Published on: Friday 30th April 1999 By: Pankaj Kamthan
Be conservative in what you produce; be liberal in what you accept.
HTML authoring can lead to the possibility of errors. These errors are similar to that which can occur in using typesetting languages (e.g., LaTeX, which inspired HTML development). Such errors are not reflected in many browsers as they follow the second half of the above maxim in computer programming - by accepting HTML documents and trying to display them even if they are not valid HTML. Usually, this means that the browser will try to make educated guesses about what the author probably meant. It works ... sometimes.
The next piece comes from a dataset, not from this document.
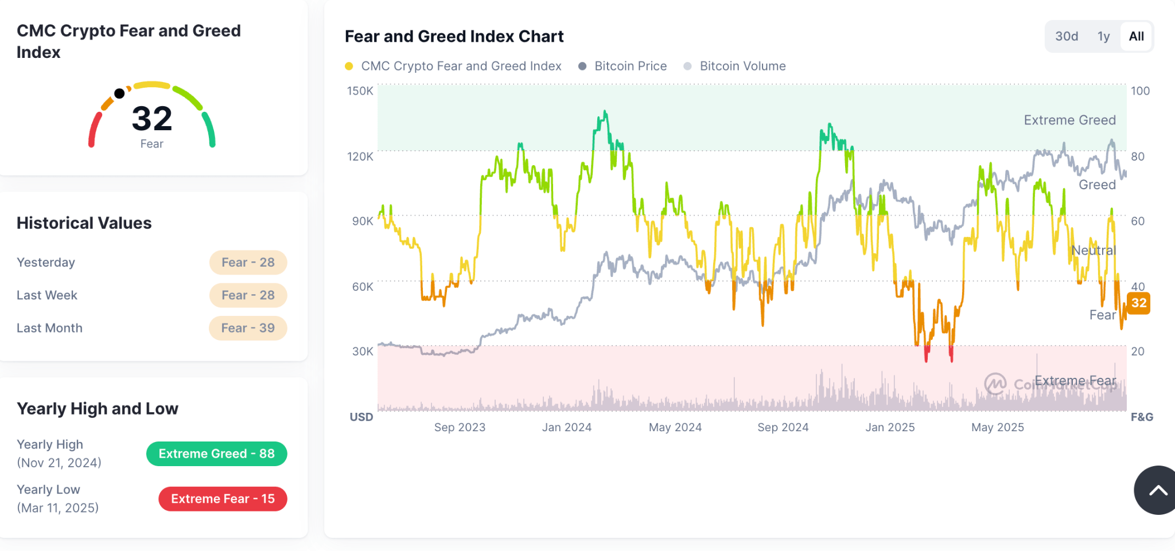This screenshot has width=1175, height=551.
Task: Click the yellow legend dot for Fear and Greed Index
Action: (x=349, y=66)
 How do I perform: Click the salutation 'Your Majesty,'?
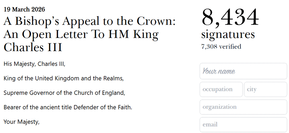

The trend in HTML authoring is, unfortunately, an HTML-version of this second maxim:
If it ain't broken (i.e., the document is rendered "correctly"), why fix it?
This, however, hardly qualifies as "good" HTML authoring. Also, the problem is that different browsers (or even different versions of the same browser) will make different guesses about the same illegal construct in an invalid HTML document. The result is a document that will display correctly up to a certain point and then display incorrectly, or even stops abruptly. Even if the document does seem to display correctly in all browsers in existence at that time (testing which could be quite time consuming), there is no guarantee that it will do so in their future versions. It is also possible that some other author may use your document in his/her work, only to find it is incorrect.
These are some of the reasons why you want to follow the first half of the above maxim by making sure your documents are in valid HTML. The best way of doing that is by processing your documents through one or more HTML validators.
Standard Generalized Markup Language (SGML) is a meta-language, of which HTML is a "child". For our purposes, a DTD is simply a document that defines the syntax of an SGML-based language, such as HTML. An HTML document that conforms to a DTD is said to be valid corresponding to that DTD. Validation can have, besides DTD-conformance, other diverse viewpoints: we will restrict ourselves to syntactical, semantical (spelling in case of an HTML document), and stylistic.
In this article, we take a tour of most commonly used HTML validators, the choice being based on the different features they offer. Demos of these validators (which are referring CGI gateways to respective validators) are also included. Besides validation, we also consider how to make a document optimal. We assume here that the reader has some knowledge of HTML and basic experience with Emacs.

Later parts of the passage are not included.